Paper review: Analysis and Design of an Adaptive Virtual Queue (AVQ) Algorithm for Active Queue Management

Reviewer: Hanlin D. Qian

Active Queue Management is the process of anticipating congestion at the router level in an attempt to reduce the queue size and increase throughput. This can be done only if the routers can communicate network congestion states to the end users by either dropping or marking packets. This paper designs and analyzes an algorithm called the Adaptive Virtual Queue (AVQ), which addresses the problem of how to mark or drop packets in an intelligent manner so the that the current state of the network can be conveyed to the end users.
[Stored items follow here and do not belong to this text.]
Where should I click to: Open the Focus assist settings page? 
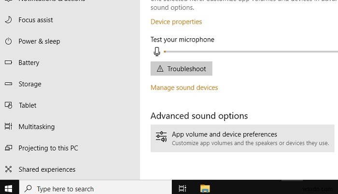click(x=36, y=20)
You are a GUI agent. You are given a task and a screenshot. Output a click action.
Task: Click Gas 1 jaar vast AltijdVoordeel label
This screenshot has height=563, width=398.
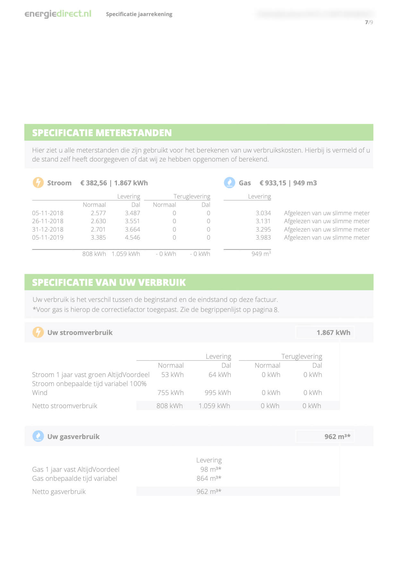pyautogui.click(x=75, y=469)
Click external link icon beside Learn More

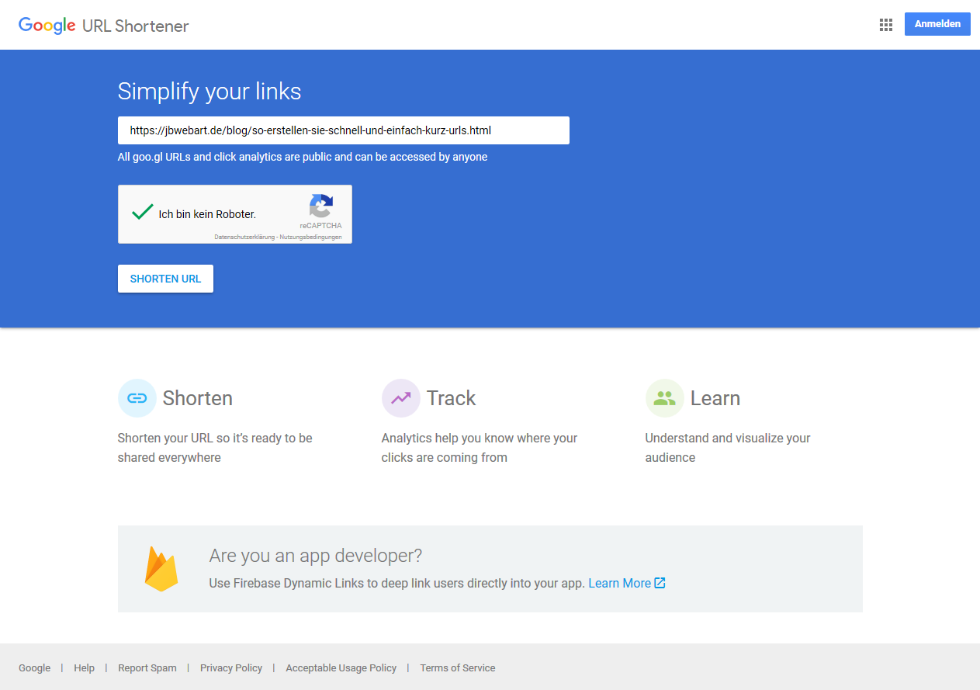tap(660, 583)
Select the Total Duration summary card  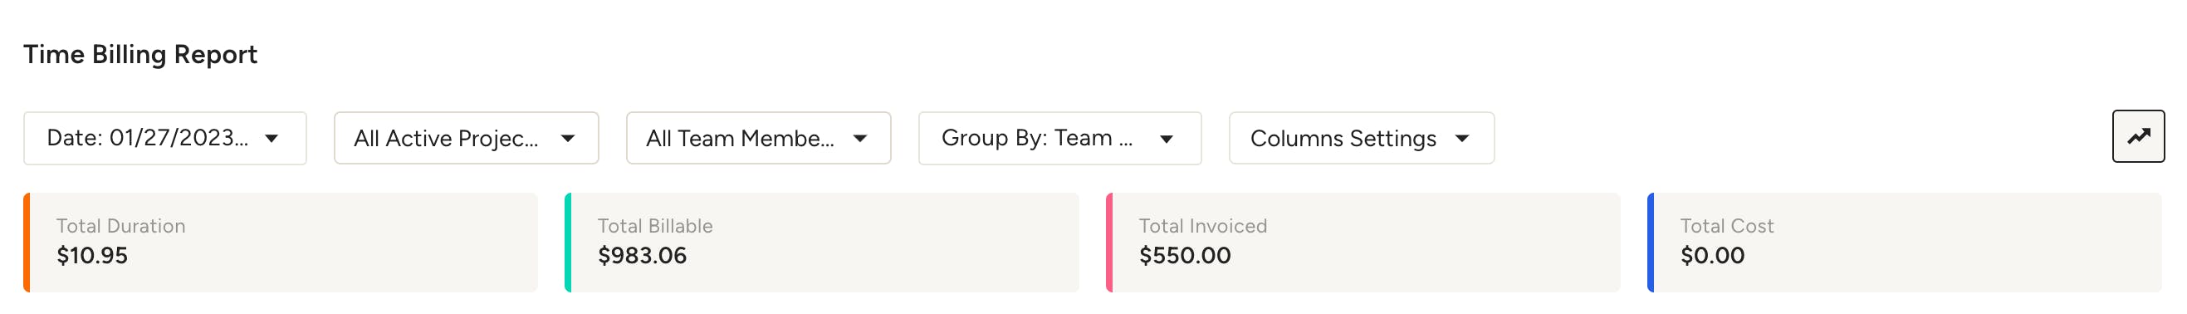coord(280,243)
AVQ is a virtual queue that immitates a real queue. Packets can be enqueued and dequeued, and they are dropped when the capacity of the virtual queue is exceeded. When a packet in the virtual queue is dropped, the corresponding packet in the real queue is either dropped or marked. The capacity of the virtual queue is less than that of the real queue, and that virtual capacity can be updated based on a desired utilitization ratio (< 1), a value that represents the total flow in to the link, and a smoothing factor.
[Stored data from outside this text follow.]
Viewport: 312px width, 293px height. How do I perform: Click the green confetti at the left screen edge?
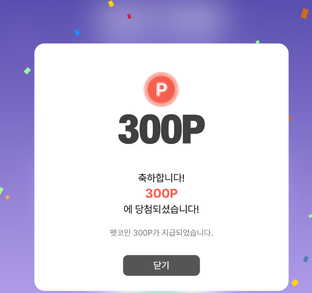tap(1, 191)
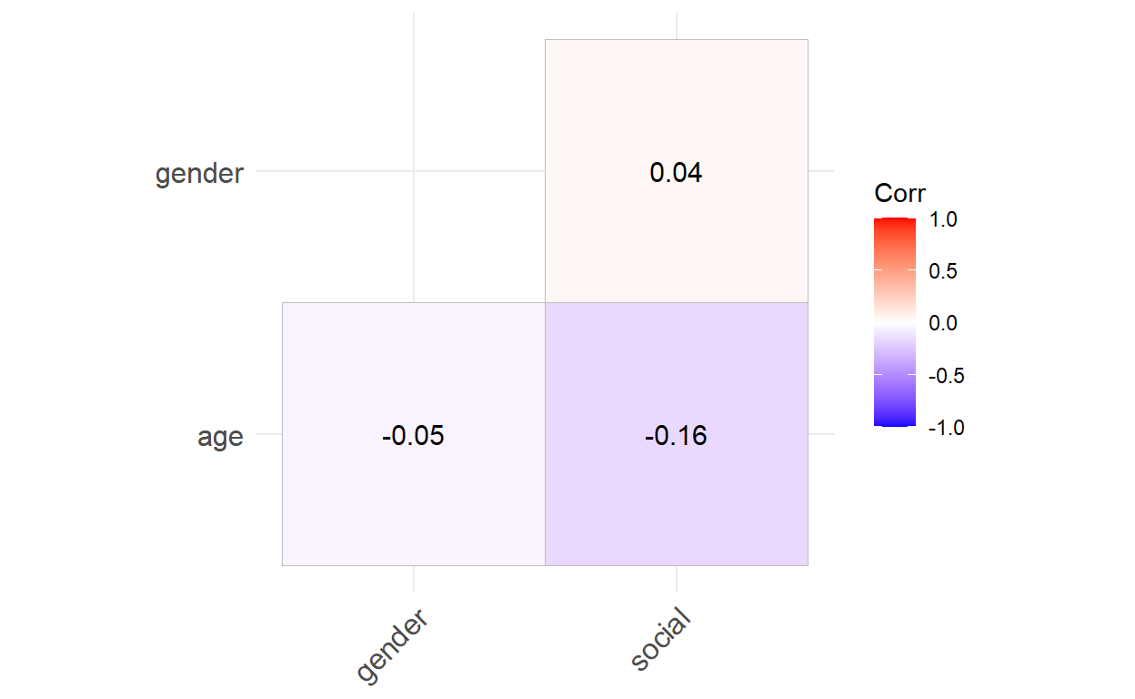Click the empty gender-gender grid area
Screen dimensions: 1135x699
413,170
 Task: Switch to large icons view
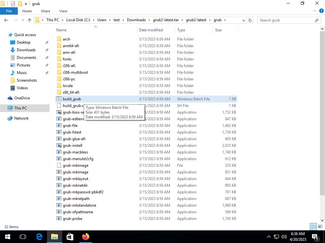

On a mathematical level, the paper shows that parameters can be selected to keep the system stable. Several theorems are stated to show how to select parameters. At a stable level, simulations show that AVQ outperforms many other AQM schemes. This means fewer packet drops and better utilization. It is important to note that AVQ works well in situations where there are a lot of small network flows. As the current Internet is predominately HTTP flows, how an AQM scheme deals with them is especially relevant.
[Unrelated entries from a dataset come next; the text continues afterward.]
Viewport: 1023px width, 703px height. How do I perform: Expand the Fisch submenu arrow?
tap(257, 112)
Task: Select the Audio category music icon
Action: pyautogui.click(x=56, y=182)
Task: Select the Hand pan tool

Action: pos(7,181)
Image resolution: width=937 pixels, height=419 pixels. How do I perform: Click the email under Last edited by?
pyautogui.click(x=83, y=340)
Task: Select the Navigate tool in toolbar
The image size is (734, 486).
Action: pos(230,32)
I give the paper a rating of 4 for significant contribution because it gives a stable queue management scheme that performs better than other AQM schemes. It also addresses the situation of small network flows, which previous AQM scheme did not do. I think the simulations are good, though they are limited in scope, addressing simultaneously at most only two types of flow traffic. The use of TCP-Reno as the dominant TCP implementation may not reflect the current state of the network, especially because TCP-NewReno and TCP-SACK are more dominant now. What I don't understand, also, is why the authors used TCP-Reno on all experiments except in one, where he used TCP-NewReno. This is not consist. In general, I think this is a good paper that presents a good AQM scheme that works well with small network flows.